* DATA FOR ANALYSIS *

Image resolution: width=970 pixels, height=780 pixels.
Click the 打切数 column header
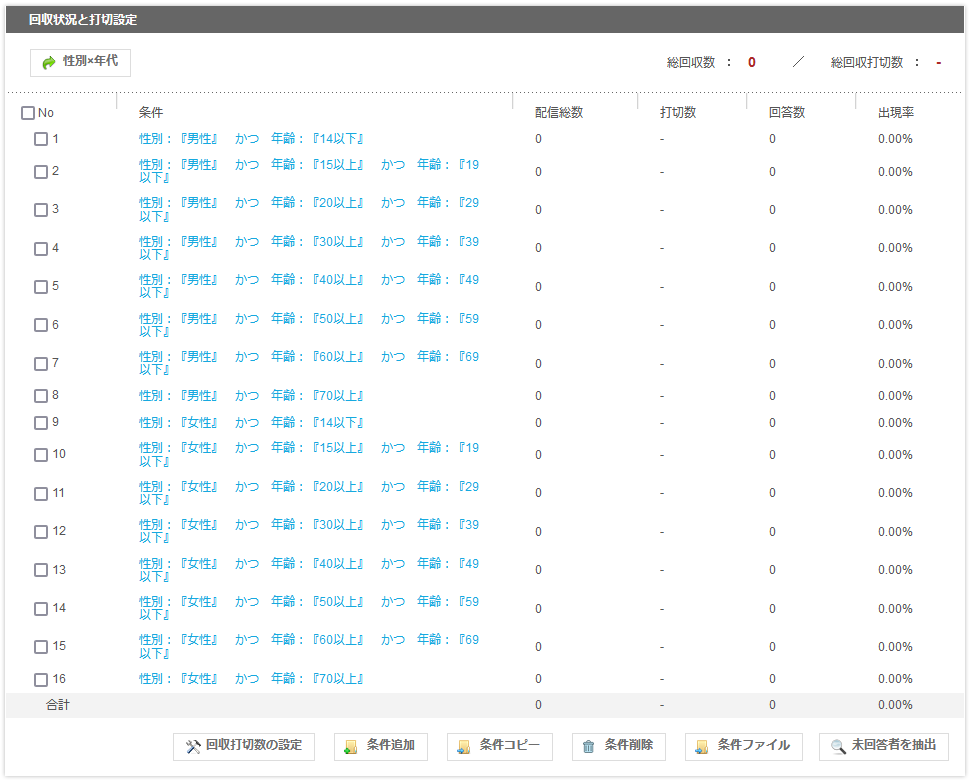tap(678, 113)
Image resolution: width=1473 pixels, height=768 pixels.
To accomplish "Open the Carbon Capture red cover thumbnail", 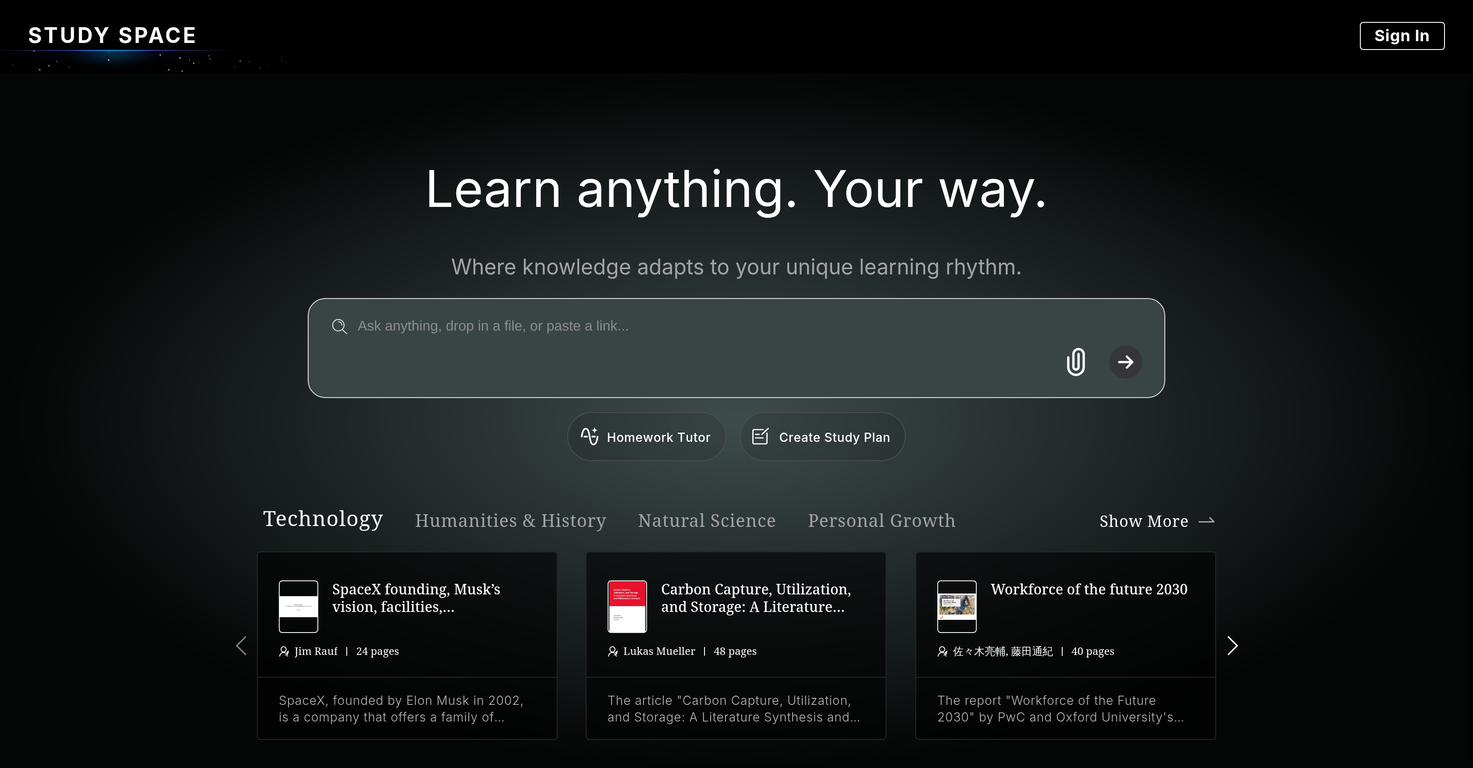I will [627, 606].
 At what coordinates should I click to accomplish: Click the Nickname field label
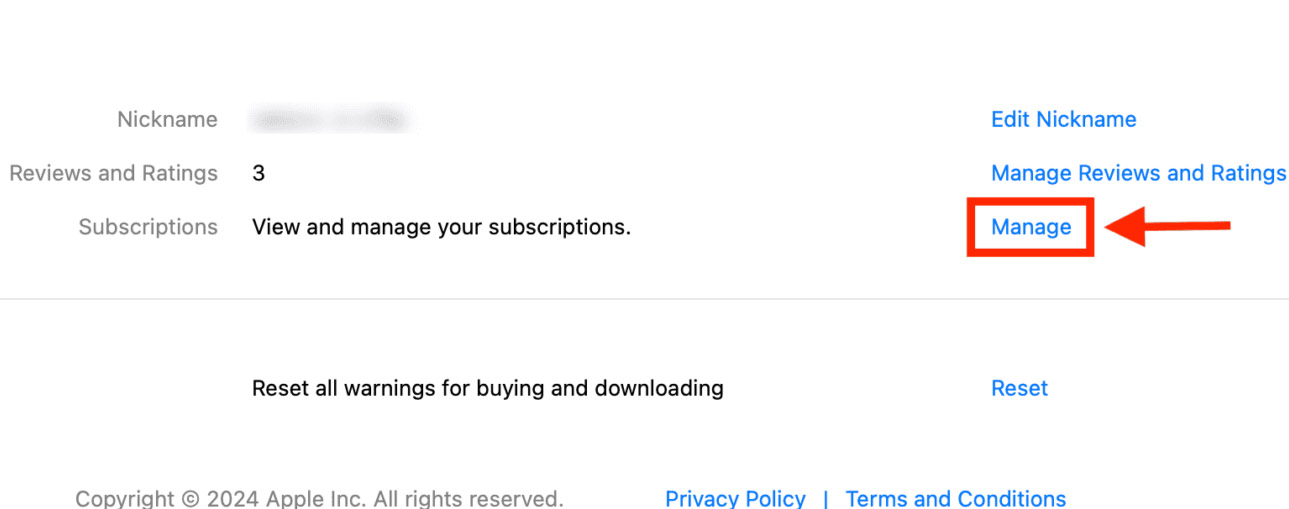[167, 120]
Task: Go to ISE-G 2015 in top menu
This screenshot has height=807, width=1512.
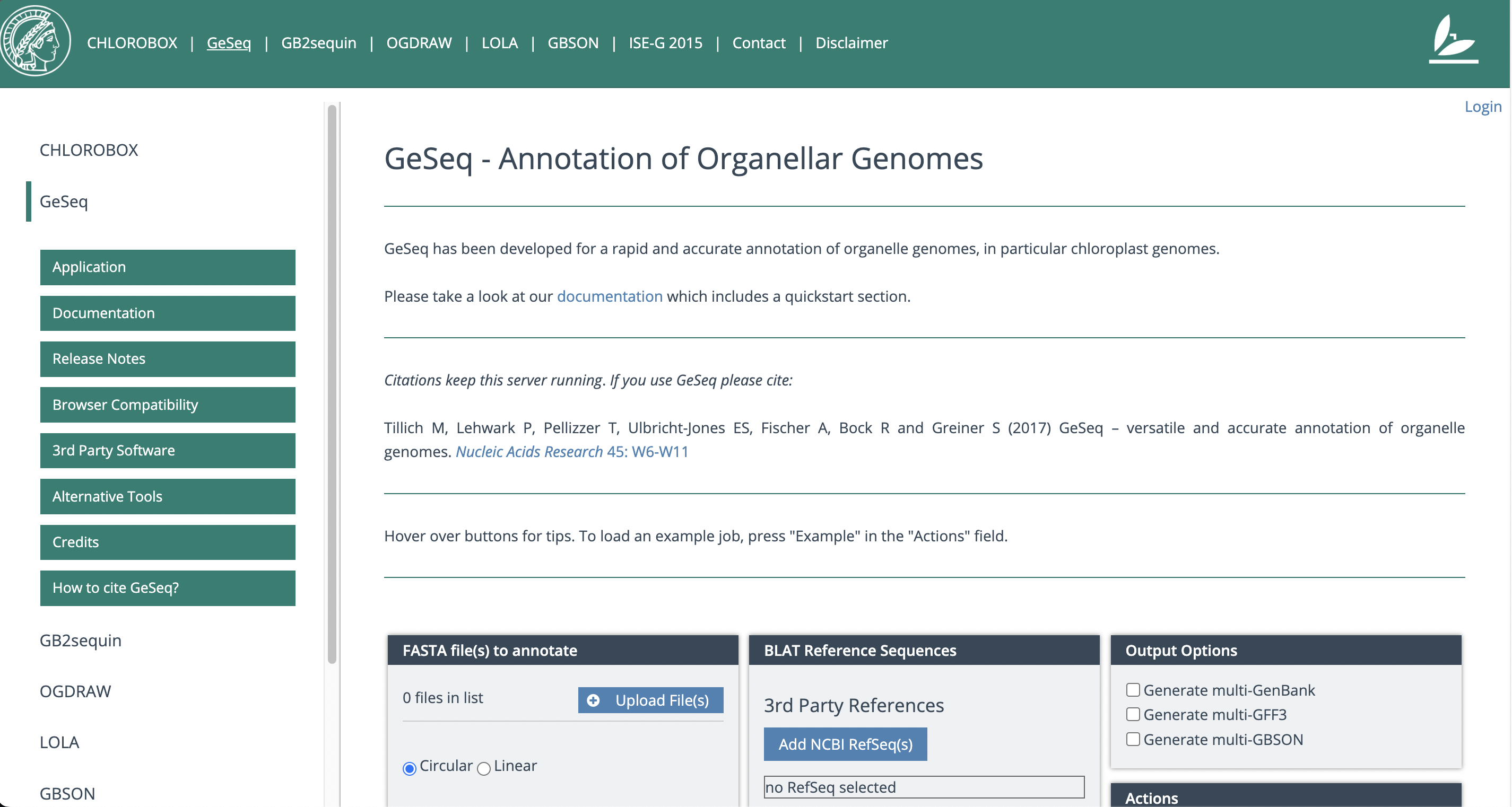Action: 666,43
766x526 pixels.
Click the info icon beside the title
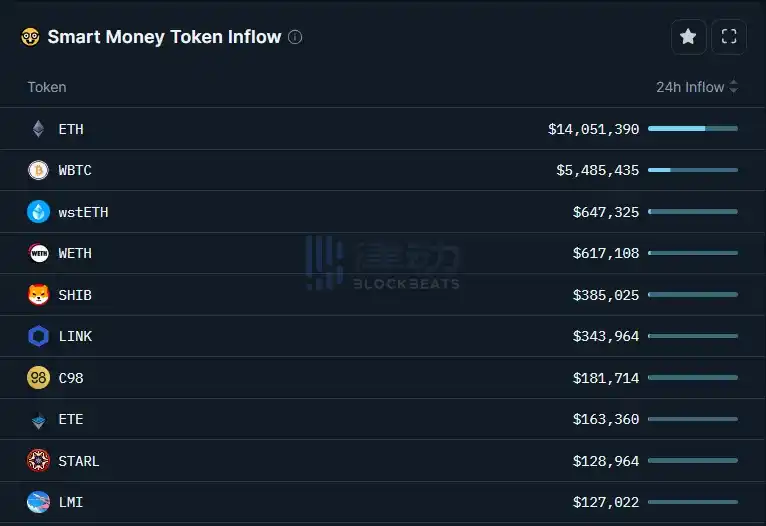295,37
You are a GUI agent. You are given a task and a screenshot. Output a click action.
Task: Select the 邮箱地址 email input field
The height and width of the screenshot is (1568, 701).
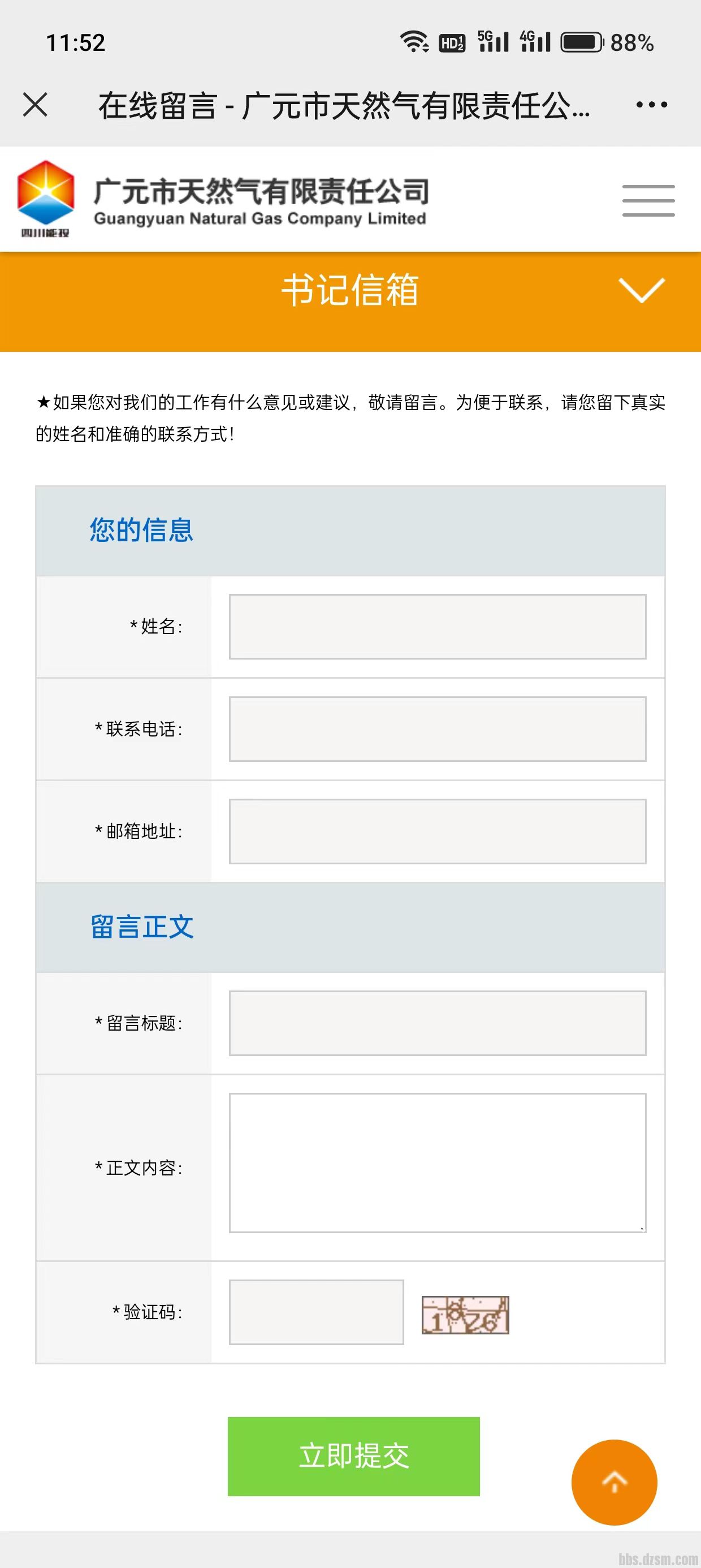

* ACTION ITEM *
Each line above with the string "resolution" in it should be located and copied.

* RESPONSE BOX *
Image resolution: width=970 pixels, height=780 pixels.
Image resolution: width=1473 pixels, height=768 pixels.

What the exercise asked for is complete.